= Consigne 1 =
Mettez à jour le passage de l'article sur Neorphys allant de « La société Neorphys a » jusqu'à « son excollègue chimiste. » en remplaçant « chercheurs » par « scientifiques ».
= Consigne 2 =
D'après l'article sur Neorphys, quel montant d'apport personnel les deux fondateurs ont-ils réussi à réunir ?

= Extrait =
——

Janvier 2006 - n°106

NEORPHYS™ se focalise sur la douleur et les dysfonctions du désir féminin

Neophys™ est la première entreprise biopharmaceutique française qui découvre et développe des médicaments du bien-être – c’est-à-dire des molécules qui n’ont pas pour but premier de soigner une pathologie, mais de contribuer à la qualité de vie ou à l’accompagnement du choix de vie. La jeune société focalise ses efforts sur deux applications : le traitement de la douleur aiguë sans effet secondaire pénalisant et les dysfonctions du désir féminin.

La société Neorphys a été fondée par deux anciens chercheurs de Syntem : Karine Larbouret et Roger Lahana. Suite à l’échec de son rachat par une société de biotech américaine, la société Syntem a connu une vague de licenciements où ils figuraient tous les deux. Roger Lahana, désireux de mettre à profit ses compétences acquises dans son ancienne société et de travailler encore avec son équipe initiale, se lance alors dans la création d’une nouvelle entreprise avec son excollègue chimiste.
En effet, la réalité du marché actuel de l’industrie pharmaceutique est qu’il n’y a pas de travail pour les ingénieurs diplômés et les docteurs car le secteur est saturé. Beaucoup partent à l’étranger ou se reconvertissent.

Une équipe compétente et soudée

Un des points forts du futur projet est que l’équipe est fournie « clef en main » car tous se connaissent, s’estiment et travaillent de concert depuis des années. Le seul problème est de trouver des fonds. «En France, il n’existe plus d’investisseurs qui veulent faire de l’amorçage. Ils préfèrent investir dans des entreprises ayant une propriété industrielle forte et des molécules au minimum en phase I», constate Roger Lahana.

Les deux fondateurs ont réussi à réunir 100 000 euros d’apport personnel. Un crédit-bail pour le matériel leur a permis de récupérer en partie l’ancien matériel de Syntem. Ils ont également déposé une demande d’aide à l’Anvar et sont en attente de plusieurs subventions.

En attendant, les statuts de la société Neorphys ont été déposés fin septembre 2005 et l’équipe devrait intégrer de nouveaux locaux courant décembre 2005 au sein de la Faculté de Médecine de Nîmes, dans l’espace Carémeau. En effet, la Faculté a réservé deux étages de bâtiment pour un incubateu de nouvelles entreprises. La société Neorphys va occuper un étage de 150 m2 comprenant deux laboratoires occupant la moitié de l’espace et 3 bureaux. Par ailleurs, l’animalerie de la Faculté, située au rez-de-chaussée, est à la disposition des demandeurs. Le loyer se réduit à la consommation de fluides (eau, électricité, chauffage). Le matériel, dont le prix neuf est d’environ 450 000 euros correspond à celui d’un laboratoire de chimie organique (HPLC, Spectromètre de masse Maldi Tof, produits chimiques et matériel classique de bureau) et d’un laboratoire de biologie.

——

= Données fournies =
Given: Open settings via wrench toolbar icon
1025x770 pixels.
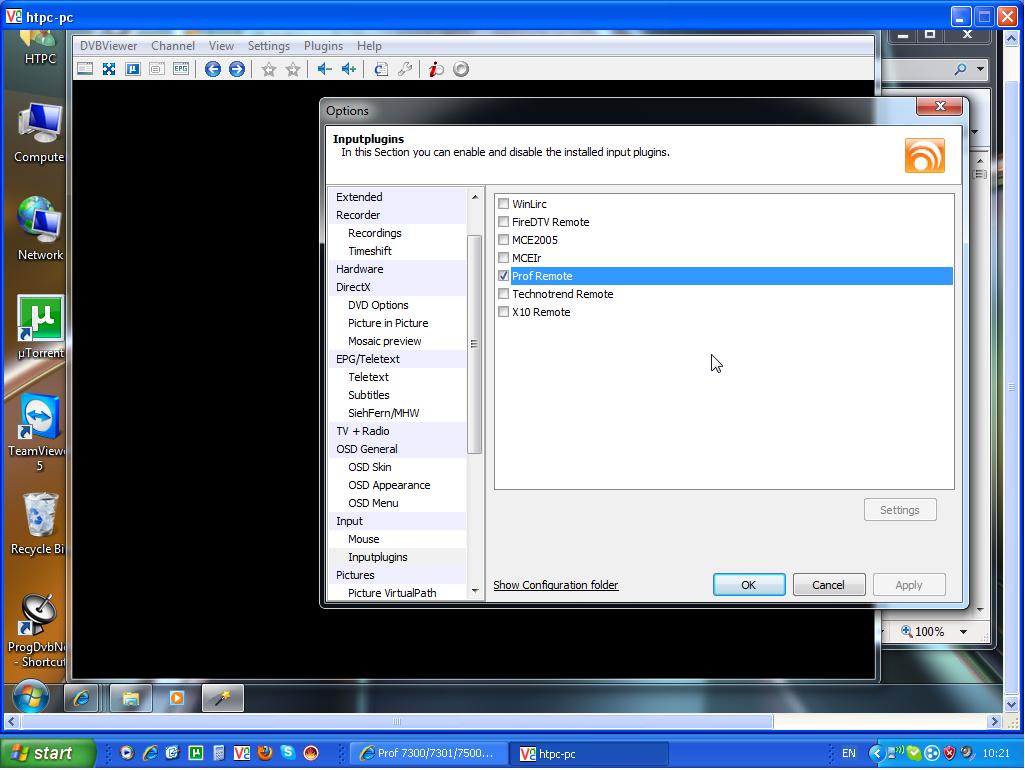Looking at the screenshot, I should coord(405,69).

——

= Votre réponse 1 =
La société Neorphys a été fondée par deux anciens scientifiques de Syntem : Karine Larbouret et Roger Lahana. Suite à l’échec de son rachat par une société de biotech américaine, la société Syntem a connu une vague de licenciements où ils figuraient tous les deux. Roger Lahana, désireux de mettre à profit ses compétences acquises dans son ancienne société et de travailler encore avec son équipe initiale, se lance alors dans la création d’une nouvelle entreprise avec son excollègue chimiste.

= Votre réponse 2 =
100 000 euros